After each of their (innocent) conversations, he returns to his hotel room and writes dialogues he wishes they'd had - dialogues full of passion and desire, starring He and She. The writing only inflames his ardour, and Zuckerman twists over that flame, agonized, enthralled.

"Isn't one's pain quotient shocking enough without fictional amplification ... ?" Roth writes. "Not for some.

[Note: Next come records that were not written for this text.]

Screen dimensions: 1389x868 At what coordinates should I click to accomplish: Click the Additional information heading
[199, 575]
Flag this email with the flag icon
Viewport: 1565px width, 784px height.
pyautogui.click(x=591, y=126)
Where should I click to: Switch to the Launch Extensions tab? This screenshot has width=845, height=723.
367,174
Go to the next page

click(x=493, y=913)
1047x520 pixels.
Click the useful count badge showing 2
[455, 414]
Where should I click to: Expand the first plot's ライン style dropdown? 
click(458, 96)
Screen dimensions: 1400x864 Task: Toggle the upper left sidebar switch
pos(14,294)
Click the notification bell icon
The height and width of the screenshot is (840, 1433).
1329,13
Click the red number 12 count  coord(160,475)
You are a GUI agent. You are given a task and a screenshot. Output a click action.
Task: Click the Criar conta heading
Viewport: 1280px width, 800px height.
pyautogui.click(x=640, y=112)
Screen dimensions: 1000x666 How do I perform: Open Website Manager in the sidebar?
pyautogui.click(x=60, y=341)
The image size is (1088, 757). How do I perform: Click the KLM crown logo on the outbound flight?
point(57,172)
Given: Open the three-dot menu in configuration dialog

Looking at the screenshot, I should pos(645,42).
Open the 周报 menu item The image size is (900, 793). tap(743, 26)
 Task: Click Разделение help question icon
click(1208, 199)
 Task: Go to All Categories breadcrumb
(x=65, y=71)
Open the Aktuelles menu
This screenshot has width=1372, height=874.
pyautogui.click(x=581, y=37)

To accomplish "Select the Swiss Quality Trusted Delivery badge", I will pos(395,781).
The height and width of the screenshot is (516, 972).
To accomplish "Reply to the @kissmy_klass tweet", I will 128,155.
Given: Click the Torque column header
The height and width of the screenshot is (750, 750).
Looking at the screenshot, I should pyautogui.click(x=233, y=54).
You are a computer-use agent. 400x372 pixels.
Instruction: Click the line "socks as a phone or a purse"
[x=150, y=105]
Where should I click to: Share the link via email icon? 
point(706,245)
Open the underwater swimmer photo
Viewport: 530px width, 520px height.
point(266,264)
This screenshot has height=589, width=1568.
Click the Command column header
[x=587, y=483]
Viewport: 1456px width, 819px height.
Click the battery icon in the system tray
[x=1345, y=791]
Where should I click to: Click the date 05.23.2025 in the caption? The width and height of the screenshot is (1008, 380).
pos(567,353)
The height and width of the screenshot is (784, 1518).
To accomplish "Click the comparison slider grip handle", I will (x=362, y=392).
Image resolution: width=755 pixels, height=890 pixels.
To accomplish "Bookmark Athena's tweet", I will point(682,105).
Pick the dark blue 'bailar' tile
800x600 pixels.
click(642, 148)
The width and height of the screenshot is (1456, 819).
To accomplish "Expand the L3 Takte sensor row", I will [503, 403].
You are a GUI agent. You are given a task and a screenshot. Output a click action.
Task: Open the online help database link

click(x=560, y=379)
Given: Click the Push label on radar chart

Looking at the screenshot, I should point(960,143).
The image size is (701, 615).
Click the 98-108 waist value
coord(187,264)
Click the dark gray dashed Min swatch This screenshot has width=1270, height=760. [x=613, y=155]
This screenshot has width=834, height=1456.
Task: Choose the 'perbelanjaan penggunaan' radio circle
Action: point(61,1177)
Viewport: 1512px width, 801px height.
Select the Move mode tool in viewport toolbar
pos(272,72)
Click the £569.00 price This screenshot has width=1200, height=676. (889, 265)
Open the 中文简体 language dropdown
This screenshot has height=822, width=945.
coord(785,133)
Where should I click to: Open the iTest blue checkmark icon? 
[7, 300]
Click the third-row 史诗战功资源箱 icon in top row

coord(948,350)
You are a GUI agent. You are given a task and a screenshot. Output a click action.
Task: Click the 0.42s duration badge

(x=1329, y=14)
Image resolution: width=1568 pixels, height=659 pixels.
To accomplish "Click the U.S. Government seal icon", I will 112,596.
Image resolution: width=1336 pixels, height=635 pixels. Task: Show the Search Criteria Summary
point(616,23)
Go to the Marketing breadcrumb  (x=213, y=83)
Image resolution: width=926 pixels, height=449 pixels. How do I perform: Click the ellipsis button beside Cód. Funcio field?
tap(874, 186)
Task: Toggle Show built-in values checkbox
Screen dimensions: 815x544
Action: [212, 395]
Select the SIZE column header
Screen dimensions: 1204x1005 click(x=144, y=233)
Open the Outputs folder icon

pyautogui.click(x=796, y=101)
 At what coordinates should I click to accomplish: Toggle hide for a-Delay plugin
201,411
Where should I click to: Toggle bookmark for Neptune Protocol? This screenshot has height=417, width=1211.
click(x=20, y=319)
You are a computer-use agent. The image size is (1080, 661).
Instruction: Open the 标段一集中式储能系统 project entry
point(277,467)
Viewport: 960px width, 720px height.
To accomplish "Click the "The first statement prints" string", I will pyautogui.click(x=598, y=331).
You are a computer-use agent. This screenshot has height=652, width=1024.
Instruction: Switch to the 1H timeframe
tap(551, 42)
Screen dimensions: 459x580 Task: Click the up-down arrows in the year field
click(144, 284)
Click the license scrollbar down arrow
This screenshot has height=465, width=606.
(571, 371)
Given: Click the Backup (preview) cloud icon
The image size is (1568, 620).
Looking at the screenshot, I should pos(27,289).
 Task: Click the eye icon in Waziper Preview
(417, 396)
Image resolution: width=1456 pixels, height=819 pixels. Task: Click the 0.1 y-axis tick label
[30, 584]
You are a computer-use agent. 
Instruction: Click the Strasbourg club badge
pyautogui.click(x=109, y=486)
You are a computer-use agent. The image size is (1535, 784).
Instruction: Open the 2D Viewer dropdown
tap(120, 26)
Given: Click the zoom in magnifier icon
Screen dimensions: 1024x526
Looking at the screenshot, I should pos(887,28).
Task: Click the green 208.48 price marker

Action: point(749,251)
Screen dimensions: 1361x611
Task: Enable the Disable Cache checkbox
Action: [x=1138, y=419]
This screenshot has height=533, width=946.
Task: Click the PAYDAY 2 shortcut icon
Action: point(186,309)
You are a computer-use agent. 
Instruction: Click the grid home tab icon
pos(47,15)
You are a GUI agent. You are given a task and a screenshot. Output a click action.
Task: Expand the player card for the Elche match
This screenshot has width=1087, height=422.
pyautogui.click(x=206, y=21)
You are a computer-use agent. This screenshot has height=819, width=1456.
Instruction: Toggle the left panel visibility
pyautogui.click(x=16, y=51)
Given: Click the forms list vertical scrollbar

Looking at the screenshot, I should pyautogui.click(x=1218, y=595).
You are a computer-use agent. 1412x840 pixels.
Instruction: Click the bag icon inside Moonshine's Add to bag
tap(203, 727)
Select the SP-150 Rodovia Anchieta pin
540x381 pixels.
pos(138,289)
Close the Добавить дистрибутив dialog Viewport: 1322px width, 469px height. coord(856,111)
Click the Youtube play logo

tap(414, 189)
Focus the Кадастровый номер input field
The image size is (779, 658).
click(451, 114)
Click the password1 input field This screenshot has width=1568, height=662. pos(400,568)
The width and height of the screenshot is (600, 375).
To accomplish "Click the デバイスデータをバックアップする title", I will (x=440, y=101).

For some very, very few that amplification ... constitutes their only assurance, and the unlived, the surmise, fully drawn in print on paper, is the life whose meaning comes to matter most."

Reading those lines in her Toronto bedroom, the journalist shivers, then underlines them twice, in pen. "Those three sentences," she thinks, "are the very definition of why writers write." Twelve hours later, she is on the phone with their author.

SHE

Is this really Nathan's last

novel?

HE

I believe so. It seems to me the last adventure. I wanted to bring it to a close. It's been nine books, which is many more than I ever could have imagined writing with this character at the centre of.

SHE

But wasn't it hard to say

goodbye?

HE

Not really. The chore was the same it always is, which is to write the book. I wasn't thinking about the end; I was thinking about how to go about writing it.

SHE

After so many books, does writing get harder or easier?

HE

(Laughing) It never seems to get easier. It's an ordeal. It's one I'm accustomed to, but it is an ordeal. I write standing up a good deal of the time, to save my poor old back.

He tells her that he writes in longhand at a standing desk, made by a company in Baltimore. He also uses a computer at a separate stand-up station and he has a desk at which he sits. She pictures him in his office day after day, revolving among these points as the Earth revolves.

SHE

How many hours a day do you write?

HE

Oh, too many. Somewhere between seven and eight. If the work has gone well, I'm energized by it. If it's gone badly I'm cast down. But then I start again the next day. The first six months are usually the most difficult. Over the long haul, as I get into a book and gain mastery over it, then I'm happy.